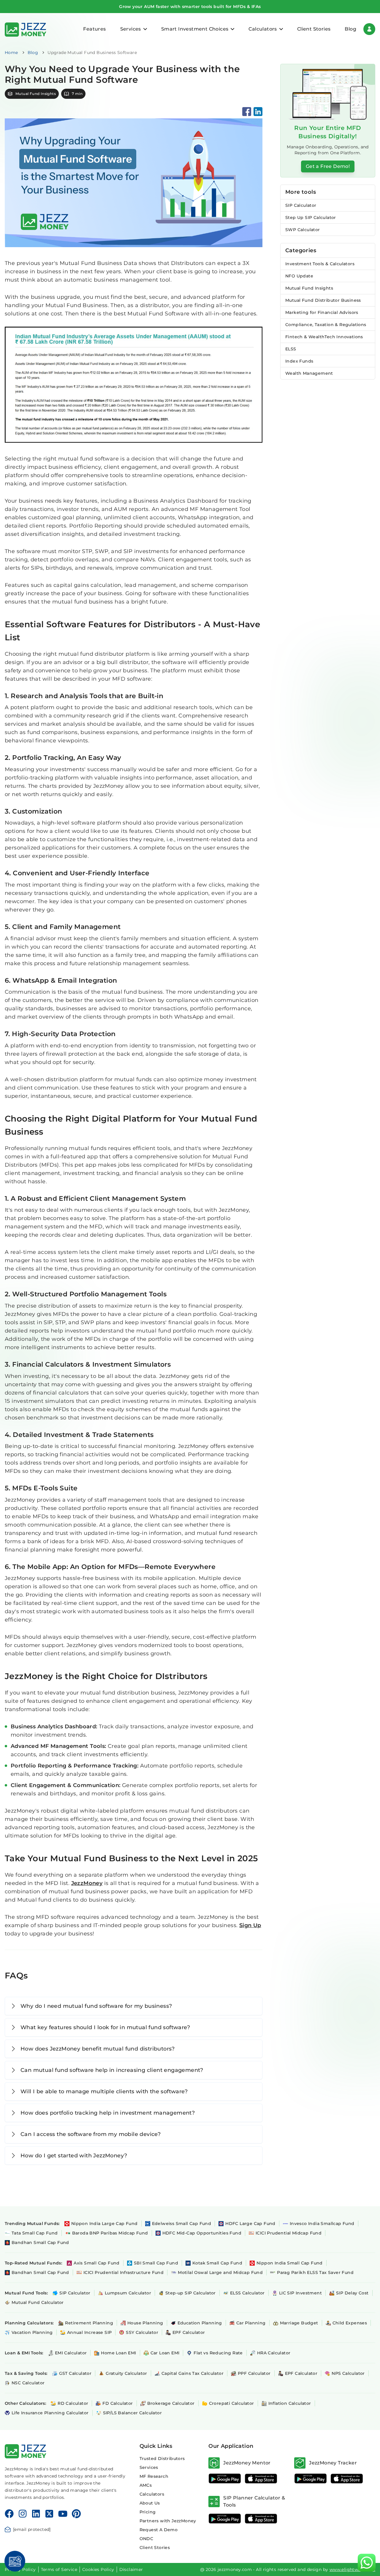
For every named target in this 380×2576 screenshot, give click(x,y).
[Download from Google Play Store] (224, 2478)
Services (149, 2467)
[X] (49, 2513)
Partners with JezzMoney (168, 2520)
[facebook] (246, 111)
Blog (350, 29)
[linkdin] (258, 111)
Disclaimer (131, 2569)
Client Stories (314, 29)
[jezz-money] (25, 29)
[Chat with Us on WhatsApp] (367, 2563)
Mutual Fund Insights (35, 93)
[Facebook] (9, 2513)
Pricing (148, 2512)
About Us (150, 2503)
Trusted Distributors (162, 2458)
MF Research (154, 2476)
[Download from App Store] (261, 2478)
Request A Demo (159, 2529)
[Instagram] (22, 2513)
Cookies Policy (98, 2569)
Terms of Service (59, 2569)
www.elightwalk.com (352, 2569)
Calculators (152, 2494)
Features (94, 29)
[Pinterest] (76, 2513)
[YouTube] (62, 2513)
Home (11, 52)
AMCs (146, 2485)
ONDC (146, 2538)
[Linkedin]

■ PROBLEM STATEMENT
From the line containing "Cookies Policy (98, 2569)" to the last line of the records above, please write out every line exactly and add nothing.

■ RESPONSE TO THIS EXERCISE
Cookies Policy (98, 2569)
Terms of Service (59, 2569)
www.elightwalk.com (352, 2569)
Calculators (152, 2494)
Features (94, 29)
[Pinterest] (76, 2513)
[YouTube] (62, 2513)
Home (11, 52)
AMCs (146, 2485)
ONDC (146, 2538)
[Linkedin]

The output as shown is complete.